Wednesday, April 28
In 1937 Hubie the mouse and his family go to the movies where they see a horror film typical of the day: The Island of No Return. Although the young mouse is clearly freaked out by the movie's tidal waves and volcanoes, Hubie tries to play it cool. At home, a postcard arrives from Aunt Ella vacationing on Barabooda Island, which gives Hubie's family the idea to vacation there themselves. Despite Hubie's objections, they board a dirigible for their trip and very quickly Hubie wanders off to distract himself from his fear of heights. Falling out of the dirigible, Hubie lands on a nearly deserted island occupied by a castaway named Leo. On Leo's island he has fashioned many things to amuse himself – a drum kit, a baseball stadium, a mini golf course – and Hubie ends up having a great time. On an ill-fated test run of Leo's new "car," Leo and Hubie fall in a river, go over a waterfall, and land safely on the dirigible. Hubie reunites with his family and proceeds with the vacation as if he had never been gone. Back at home his family is confused by the pictures Hubie had taken – they don't appear to be of the same island they vacationed on – and he's ready for the next family trip... to Mt. Everest?

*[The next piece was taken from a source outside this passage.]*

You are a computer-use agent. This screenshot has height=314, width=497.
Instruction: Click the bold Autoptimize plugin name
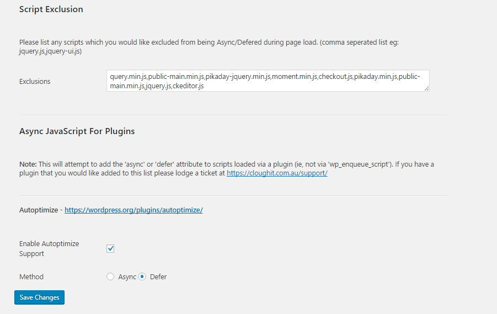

The rambling narrative in this hybrid picture book/comic is typical of the kind of thing one of my writing teachers used to refer to as the "one damn thing after another" sort of story. Initially I bristled at this sort of description of a narrative because, in my scholarly MFA haze, I believed it was a possible approach to storytelling that would appeal to boys and was not bound by the hard and fast laws of Aristotlean thought. What I've since come to understand is that the real problem with this sort of structure is that it is difficult to pull off, and as a result it is easy to declaim it as an inferior narrative device rather than confuse young writers with nuance.
If this seems like far too heavy an approach to a children's picture book allow me to suggest that underneath the visceral "I like" and "I don't like" there are sometimes sophisticated reasons beneath what "works" and doesn't, and puzzling out what causes that rift I find useful. In The Castaway what doesn't work is that the one-thing-after-another (which for a variety of reasons I think of as an Ovidian structure) doesn't convincingly build to it's conclusion. In the beginning we have Hubie who is clearly afraid, and in the end we have Hubie the fearless, and in between we have a series of events that happen to him that show no shading of his changing emotional state. It doesn't "work" because it doesn't satisfy our desire to see exactly how the character changes. Events happening to a character don't necessarily change a character unless we can see how. Things happen just because, and we all understand how unsatisfying "just because" can be as an answer.
Along those same lines I think Stevenson gets away with it because he can, because his stature as a children's illustrator is high enough that he can put together a story like this and not be challenged at the editorial level because the publishers can bank on his name making more sales than if an unknown were to put out a similar book. Don't misunderstand, I genuinely like Stevenson's loose ink drawings for the same reasons I like Quintin Blake's work; both artists have a shabby gestural style that is immediately recognizable and for the most part fun.
I wouldn't say I had high hopes going into this book, but it did surprise me that Stevenson had put out essentially a graphic novel for the picture book set before it fell into vogue and I was curious to know why it hadn't shown up on my radar before. Now I know. Style and concept can't carry weak execution on the narrative level.
Thursday, April 22
translated from Norwegian by Tara Chace
Proving that some humor is universal, this Norwegian import is a romp worthy of all the comparisons to Roald Dahl that I've read in other reviews.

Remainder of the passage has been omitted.